Exercise task A
Reproduce the passage of the Stena Line article starting at "The goal with" and ending at "industry magazine CIO.".
Exercise task B
In the collected data entries, rewrite the lines starting at the one containing "How do I perform: Click" and ending at the one containing "Select the TEXT", replacing "Miscellaneous" with "General" and leaving everything else unchanged.

Text excerpt
::::

STENA LINE

The goal with AI is to make Stena Line the most learning Shipping Company

During the year, Stena Line has received wide recognition for its work on digitalisation – most notably in December, when we received the award “Digital Project of the Year“ from the industry magazine CIO.

Rune Kleiberg, Head of Digital Strategy at Stena Line, explains why Stena Line is focusing on digitalisation.

“The simple answer is that customers expect it from us. On the freight transport side, development is moving extremely fast, with ever-increasing requirements for us to be competitive. On the passenger side, technology and travel are changing rapidly, which means that we are competing with different destinations and ways of travelling than previously. Through our digitalisation initiatives, we make it easy to plan, order and book. At the same time, digitalisation enables us to learn more about our customers’ needs and be even better in the area of trade management,” says Rune.

“And once customers are on board, they can be given personalised offers, with more opportunities for experiences than before. Digitalisation is a prerequisite for the future ferry experience.”

::::

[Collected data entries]
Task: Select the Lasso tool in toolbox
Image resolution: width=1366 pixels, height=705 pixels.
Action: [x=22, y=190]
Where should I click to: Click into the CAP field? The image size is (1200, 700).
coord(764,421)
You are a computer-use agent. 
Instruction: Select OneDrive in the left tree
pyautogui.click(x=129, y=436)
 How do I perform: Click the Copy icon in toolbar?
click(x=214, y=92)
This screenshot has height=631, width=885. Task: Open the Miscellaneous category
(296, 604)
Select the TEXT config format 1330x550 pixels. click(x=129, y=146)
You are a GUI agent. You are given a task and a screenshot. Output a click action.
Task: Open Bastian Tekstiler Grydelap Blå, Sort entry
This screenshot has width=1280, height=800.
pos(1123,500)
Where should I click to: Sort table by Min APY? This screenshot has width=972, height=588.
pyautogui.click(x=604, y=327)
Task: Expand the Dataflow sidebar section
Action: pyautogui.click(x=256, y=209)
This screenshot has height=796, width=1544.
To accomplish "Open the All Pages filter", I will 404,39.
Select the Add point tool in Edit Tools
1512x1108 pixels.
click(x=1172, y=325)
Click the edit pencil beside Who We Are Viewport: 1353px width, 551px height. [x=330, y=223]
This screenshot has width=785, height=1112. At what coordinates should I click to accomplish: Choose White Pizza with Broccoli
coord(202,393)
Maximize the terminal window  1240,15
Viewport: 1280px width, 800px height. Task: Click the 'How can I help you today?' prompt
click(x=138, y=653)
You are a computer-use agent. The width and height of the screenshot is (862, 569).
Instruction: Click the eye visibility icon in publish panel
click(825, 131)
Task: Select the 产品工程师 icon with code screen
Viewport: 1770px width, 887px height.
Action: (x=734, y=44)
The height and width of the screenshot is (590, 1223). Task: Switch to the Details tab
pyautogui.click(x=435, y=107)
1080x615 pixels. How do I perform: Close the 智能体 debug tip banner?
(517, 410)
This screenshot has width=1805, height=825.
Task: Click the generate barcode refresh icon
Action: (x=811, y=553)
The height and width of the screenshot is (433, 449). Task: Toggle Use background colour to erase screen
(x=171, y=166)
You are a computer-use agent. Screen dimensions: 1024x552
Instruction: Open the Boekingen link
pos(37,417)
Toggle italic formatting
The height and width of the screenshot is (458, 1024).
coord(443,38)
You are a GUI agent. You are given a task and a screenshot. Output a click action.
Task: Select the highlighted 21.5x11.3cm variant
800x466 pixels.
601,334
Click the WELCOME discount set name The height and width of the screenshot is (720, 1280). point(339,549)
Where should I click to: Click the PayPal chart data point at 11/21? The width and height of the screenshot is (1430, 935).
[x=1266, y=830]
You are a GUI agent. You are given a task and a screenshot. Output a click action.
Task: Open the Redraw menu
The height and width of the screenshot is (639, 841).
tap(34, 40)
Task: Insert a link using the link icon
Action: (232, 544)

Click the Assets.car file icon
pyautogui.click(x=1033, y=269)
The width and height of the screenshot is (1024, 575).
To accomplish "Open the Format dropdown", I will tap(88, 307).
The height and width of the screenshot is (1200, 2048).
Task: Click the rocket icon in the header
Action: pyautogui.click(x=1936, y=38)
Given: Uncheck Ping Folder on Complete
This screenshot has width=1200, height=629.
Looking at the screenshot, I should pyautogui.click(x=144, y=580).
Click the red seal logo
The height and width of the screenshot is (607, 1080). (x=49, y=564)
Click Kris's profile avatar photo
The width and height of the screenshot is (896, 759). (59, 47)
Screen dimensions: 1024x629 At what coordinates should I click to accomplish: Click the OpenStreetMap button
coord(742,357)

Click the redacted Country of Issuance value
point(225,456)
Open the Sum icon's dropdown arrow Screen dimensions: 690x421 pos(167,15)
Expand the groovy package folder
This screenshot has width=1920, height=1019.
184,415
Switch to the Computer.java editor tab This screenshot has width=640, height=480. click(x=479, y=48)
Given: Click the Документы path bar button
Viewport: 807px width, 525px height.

::::

Final result A
The goal with AI is to make Stena Line the most learning Shipping Company

During the year, Stena Line has received wide recognition for its work on digitalisation – most notably in December, when we received the award “Digital Project of the Year“ from the industry magazine CIO.

Final result B
 How do I perform: Click the Copy icon in toolbar?
click(x=214, y=92)
This screenshot has height=631, width=885. Task: Open the General category
(296, 604)
Select the TEXT config format 1330x550 pixels. click(x=129, y=146)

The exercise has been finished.